Even if seniority secures you the position, collective agreements often include a trial period in the new role (separate from the initial probationary period at hiring). If things do not work out during that trial period, you generally return to your previous position — without losing your accumulated seniority.

Lateral Moves and Transfers

Seniority rules also apply to transfers — moving from one department to another, or from one shift to another. Check whether your collective agreement treats transfers the same way as promotions. It does not always.

Seniority During Restructuring or Mergers

When an employer merges two units or restructures departments, integrating seniority lists can become complicated. This is typically negotiated between the employer and the union, and outcomes vary widely from one workplace to another.

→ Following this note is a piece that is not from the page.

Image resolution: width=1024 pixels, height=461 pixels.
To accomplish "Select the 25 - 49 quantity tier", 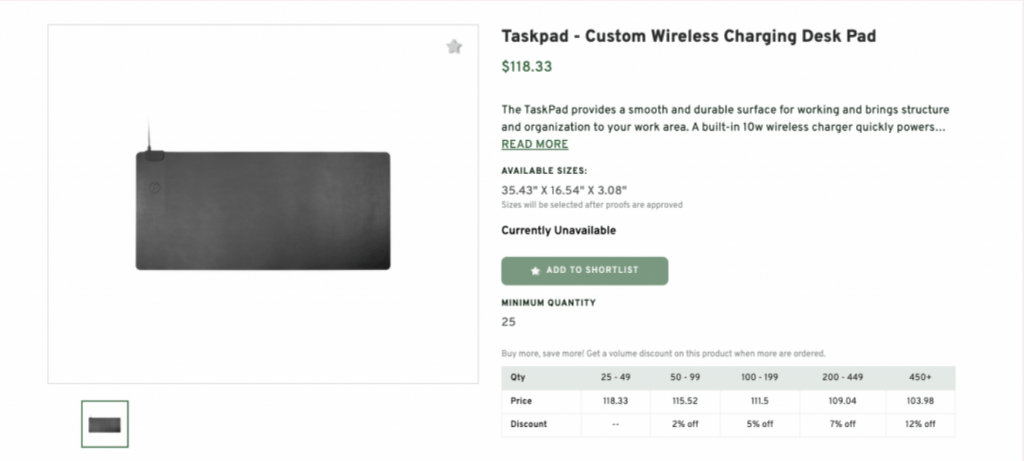I will point(615,378).
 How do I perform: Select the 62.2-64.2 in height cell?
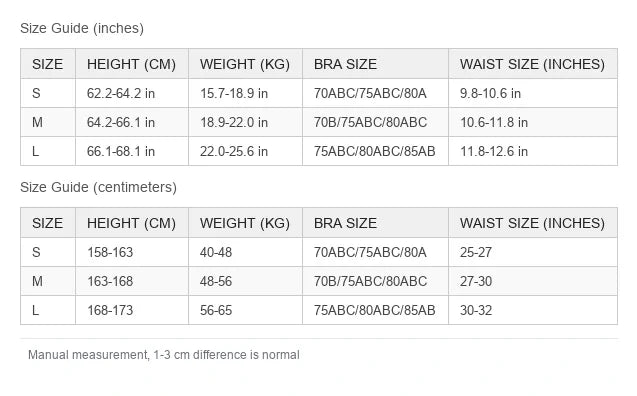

Conclusion: Your Seniority Is Worth Defending

Seniority represents invested time — loyalty, accumulated expertise, and often real personal sacrifices made over the years. In Quebec's and Canada's labour relations framework, it is a collectively bargained right that employers must respect.

But that right is not automatic or unlimited. It operates within the specific framework your collective agreement sets out. Knowing your job posting clause, understanding what "sufficient qualifications" means in your workplace, and knowing when and how to file a grievance — these are the tools that make the real difference.

Have a question about the job posting clause in your own collective agreement? Wondering whether your seniority should have come first in a recent internal competition? Ask Konvention directly — our tool reads your agreement and explains your rights in your specific context, in plain language.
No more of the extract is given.